In 2008, you couldn't help but feel excited by the economic activity just waiting to erupt in MidTown.
A pub, a bakery, chic apartments — MidTown was being tapped by entrepreneurs and visionaries. But MidTown, like almost everybody else, had to wait out the recession.
It was 2011 before investors stepped forward again, including a 12-year Air Force veteran, Tech. Sgt. Robert Lewis, who arrived with fresh eyes and a vision for transforming an eyesore into an urban retreat.
The building, at the corner of Hudson and NW 6, was a two-story brick deli that had housed previous eateries.
“I knew I could do something with it,” Lewis said.
So, working with architect Walter Antin III, his cousin, Lewis designed a living environment inspired by his travels around the world, “especially by hotels I've stayed in.”
Lewis said he's “always been attracted to minimalism.”

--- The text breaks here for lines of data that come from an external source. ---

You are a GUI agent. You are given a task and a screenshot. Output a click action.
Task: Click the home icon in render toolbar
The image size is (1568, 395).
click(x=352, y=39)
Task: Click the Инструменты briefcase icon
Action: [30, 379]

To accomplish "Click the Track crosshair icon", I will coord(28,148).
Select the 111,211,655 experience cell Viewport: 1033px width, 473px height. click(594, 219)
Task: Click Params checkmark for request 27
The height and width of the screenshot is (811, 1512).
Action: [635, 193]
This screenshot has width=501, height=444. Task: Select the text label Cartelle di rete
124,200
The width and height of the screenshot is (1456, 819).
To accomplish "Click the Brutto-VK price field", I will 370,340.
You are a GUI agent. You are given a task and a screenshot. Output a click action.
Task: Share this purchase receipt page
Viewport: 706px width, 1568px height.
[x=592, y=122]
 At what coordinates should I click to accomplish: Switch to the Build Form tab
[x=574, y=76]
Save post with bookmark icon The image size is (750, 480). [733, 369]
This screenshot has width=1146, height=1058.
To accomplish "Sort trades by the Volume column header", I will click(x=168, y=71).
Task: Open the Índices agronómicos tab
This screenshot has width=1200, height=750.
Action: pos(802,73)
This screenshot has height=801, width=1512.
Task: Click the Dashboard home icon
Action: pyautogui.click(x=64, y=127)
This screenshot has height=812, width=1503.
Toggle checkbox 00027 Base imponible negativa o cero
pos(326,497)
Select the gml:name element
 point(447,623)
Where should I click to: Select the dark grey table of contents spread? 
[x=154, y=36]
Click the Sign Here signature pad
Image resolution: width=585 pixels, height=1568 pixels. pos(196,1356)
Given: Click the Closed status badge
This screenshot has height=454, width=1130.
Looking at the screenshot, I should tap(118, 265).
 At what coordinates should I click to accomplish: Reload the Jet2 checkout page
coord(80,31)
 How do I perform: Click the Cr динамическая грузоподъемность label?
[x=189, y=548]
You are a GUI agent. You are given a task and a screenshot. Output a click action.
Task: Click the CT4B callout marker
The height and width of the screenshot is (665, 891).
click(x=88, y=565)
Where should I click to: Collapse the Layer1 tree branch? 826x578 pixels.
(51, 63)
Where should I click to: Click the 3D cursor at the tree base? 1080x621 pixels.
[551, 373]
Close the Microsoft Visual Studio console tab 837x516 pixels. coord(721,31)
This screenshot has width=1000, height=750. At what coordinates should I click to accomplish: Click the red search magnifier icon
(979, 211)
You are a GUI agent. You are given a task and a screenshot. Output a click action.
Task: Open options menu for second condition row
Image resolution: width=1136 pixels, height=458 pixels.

Antin, based in New Orleans, said that he finds commercial-to-residential conversions “inherently interesting” in that “they result in spaces very unlike what we are accustomed to.”
Although Lewis bought the building at 711 N Hudson crammed with industrial kitchen equipment and outmoded dining furniture, his vision was for bare-brick walls, sleek surfaces and light, uncluttered living space.
Antin agreed that his intention was to maintain “the character and rawness of the building” while “providing an interior that is comfortable to live in.”
The first step in renovating, Lewis said: “We cleaned out years' worth of grease.”
The hub of the 1,500-square foot home is the kitchen and living room, essentially one space divided by a massive island-prep surface-dining counter covered with a glossy “rain forest” granite counter top. The island surrounds a gas range and has storage built in underneath.
Wall-mounted “butterfly” cabinets in a bamboo veneer add extra storage, with a garage-door style enclosure for stowing appliances.
The living room looks out onto Hudson Avenue through floor-to-ceiling picture windows. The furnishings, which include a hammock, aim for comfort and simplicity.
An old bank vault — with a full-length steel door and combo lock, just like in a bank heist movie — has been retained from the days the building housed a title company. Lewis uses it as a catchall utility closet and as a storm shelter.